5. Promote efficient driving habits. Of course, this applies to all vehicles. However, EVs, with their unique driving characteristics and modes, provide a convenient excuse to re-educate your drivers and focus on efficiency. Keep your vehicles in the appropriate driving modes to maximize range. Encourage practices like smooth acceleration and braking, maintaining consistent speeds, and utilizing regenerative braking to extend range and increase energy efficiency.
6. Implement sharing and pooling strategies. Get the most out of your EVs by implementing motor pool or car share programs within the fleet. Likely, your initial EV deployment represents only a portion of your fleet. By pooling those electric assets with an efficient management system, you’ll increase vehicle utilization, maximize the environmental benefits and reduce the costs associated with fossil fuel vehicles. While minimizing acquisition costs, pooling electric vehicles lets you maximize your electric miles traveled. And that’s the ultimate goal.
7. Develop a reservation system. Implement a system that allows drivers to reserve EVs based on their needs and availability. This ensures fair access to vehicles and helps avoid conflicts, confusion, or unnecessary downtime. Consider using software or mobile applications to streamline the reservation process and enable driver self-service while automating fleet manager controls. Paired with telematics, a reservation system with strong driver tracking processes also allows you to keep an eye on EV usage and intervene when drivers take on unwanted risks, such as driving to remote areas with insufficient range.
8. Monitor vehicle utilization. Regularly assess the utilization rates of your EV fleet to identify underutilized or over-utilized vehicles. Adjust fleet size and vehicle allocation as necessary to minimize unnecessary idle time or underutilization. For more tips on optimizing your fleet, read this article.
9. Encourage feedback from drivers. Foster an open line of communication with your EV fleet drivers. Encourage them to provide feedback on vehicle performance, charging infrastructure, range limitations, and any other relevant aspects. This feedback can help identify areas for improvement and address driver concerns.
10. Stay updated with technology advancements. The capabilities of EVs are changing rapidly. Stay informed of the latest developments in EV technology, charging standards, and fleet management solutions. Regularly assess the feasibility of upgrading or replacing vehicles and infrastructure to take advantage of advancements that can enhance your fleet's performance and efficiency. Consider the impact of government incentives as they present themselves.
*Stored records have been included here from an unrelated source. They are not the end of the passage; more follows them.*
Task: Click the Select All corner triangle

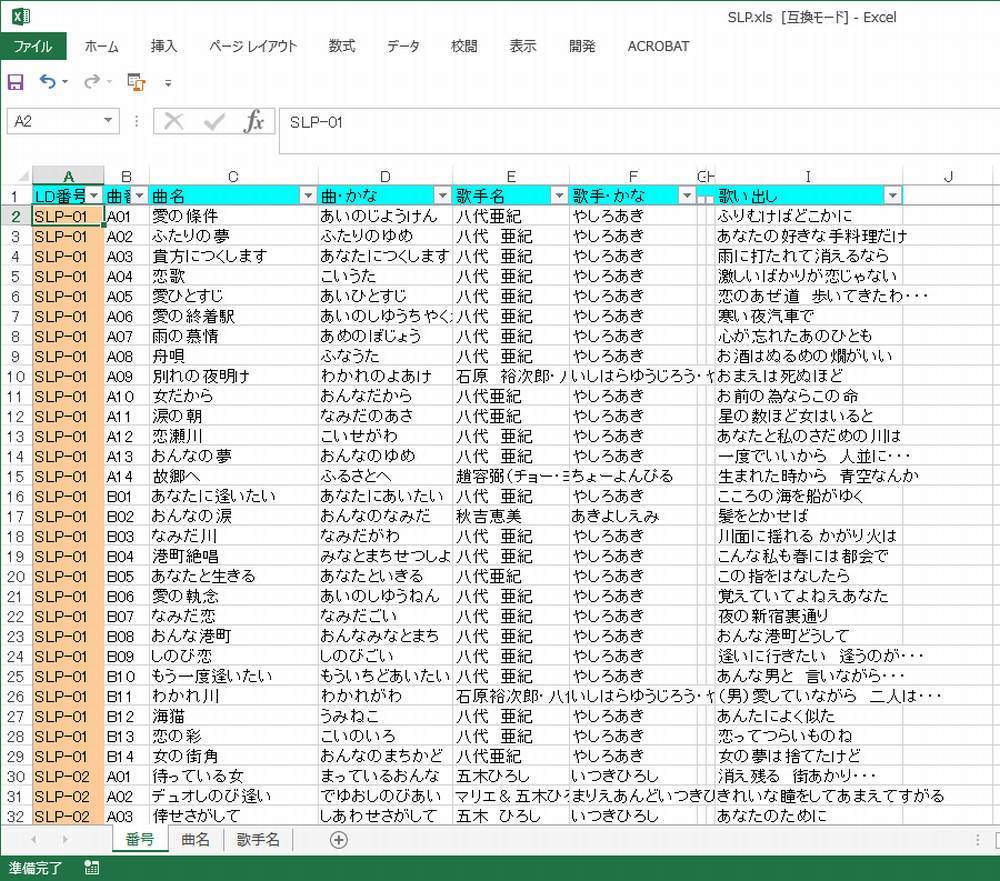Action: point(16,177)
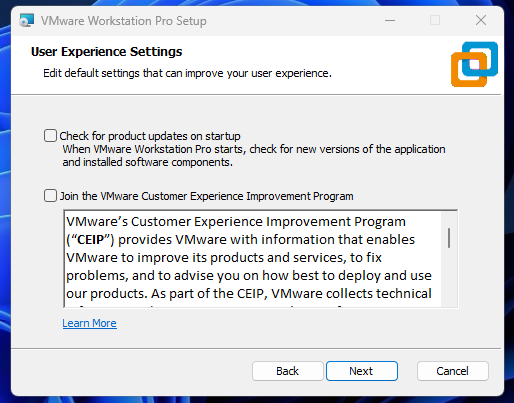Click the "Edit default settings" subtitle text

187,73
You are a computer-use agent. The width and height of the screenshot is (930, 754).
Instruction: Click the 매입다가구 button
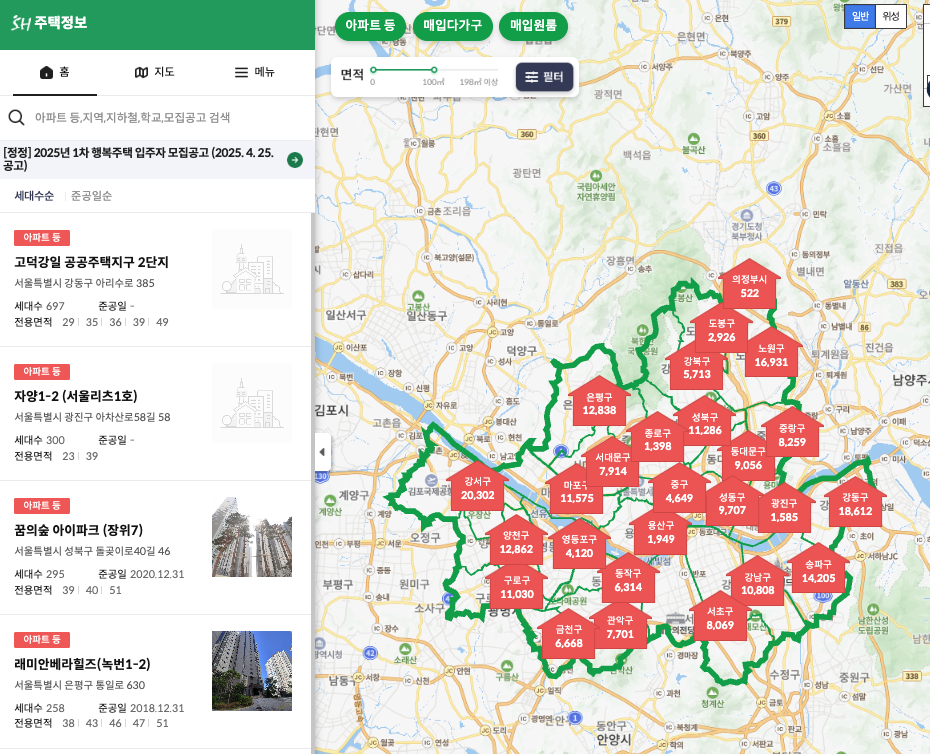coord(454,27)
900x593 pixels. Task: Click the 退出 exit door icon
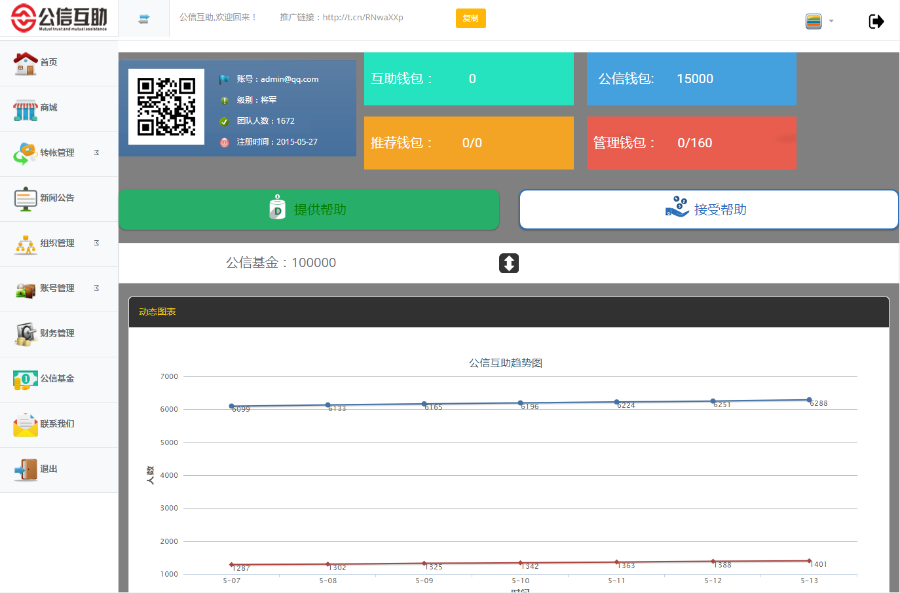(25, 469)
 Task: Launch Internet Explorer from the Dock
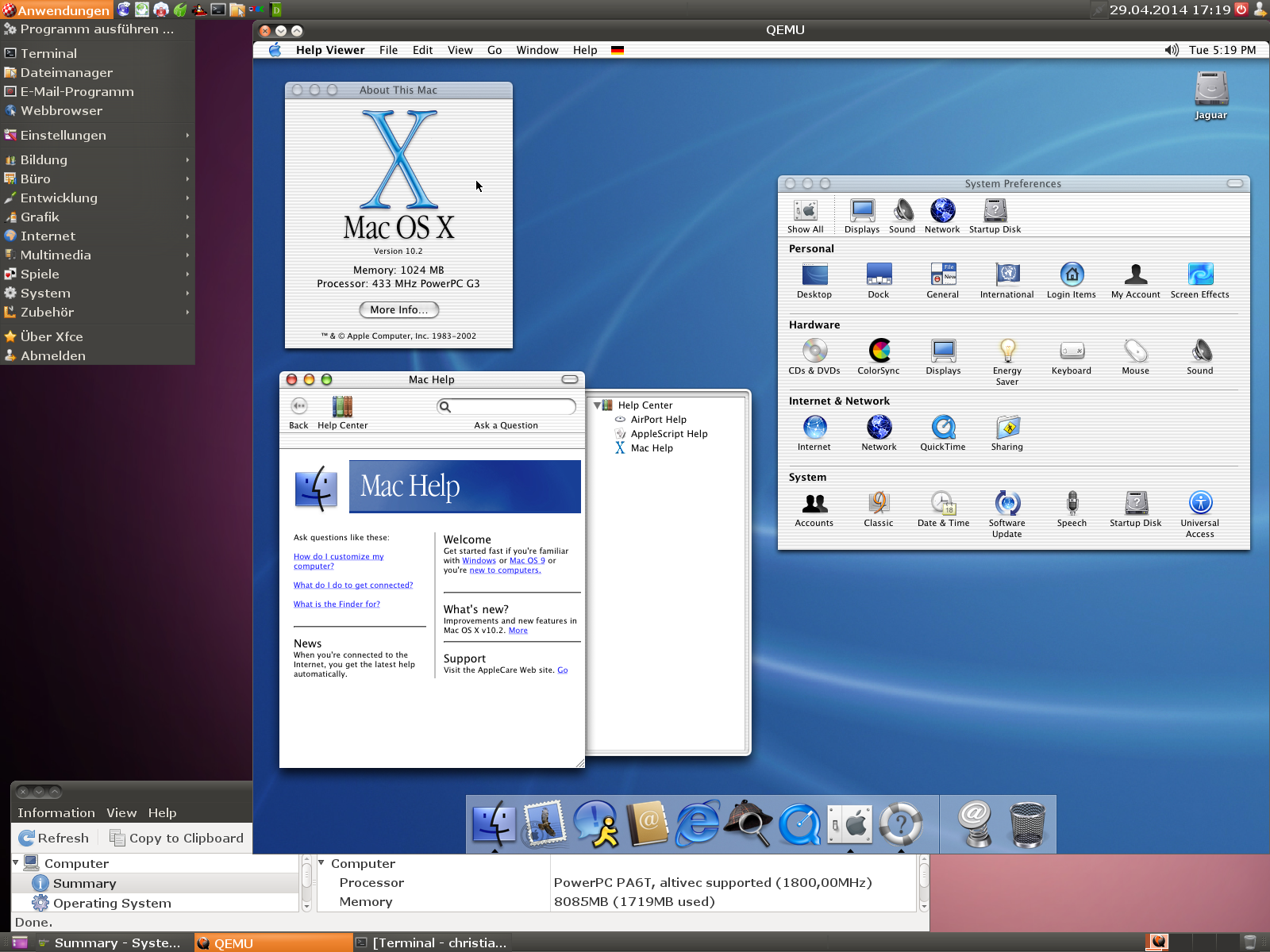point(698,823)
Remember that best practices may vary depending on your specific fleet size, usage patterns, location, and organizational requirements. It's crucial to analyze and adapt these tips to suit your unique circumstances and to optimize the performance of your EV fleet. Without a doubt, you have a lot to consider as you plan your EV fleet. But, with these tips, you’re on your way to developing a sustainable plan that can drive great benefits for your organization.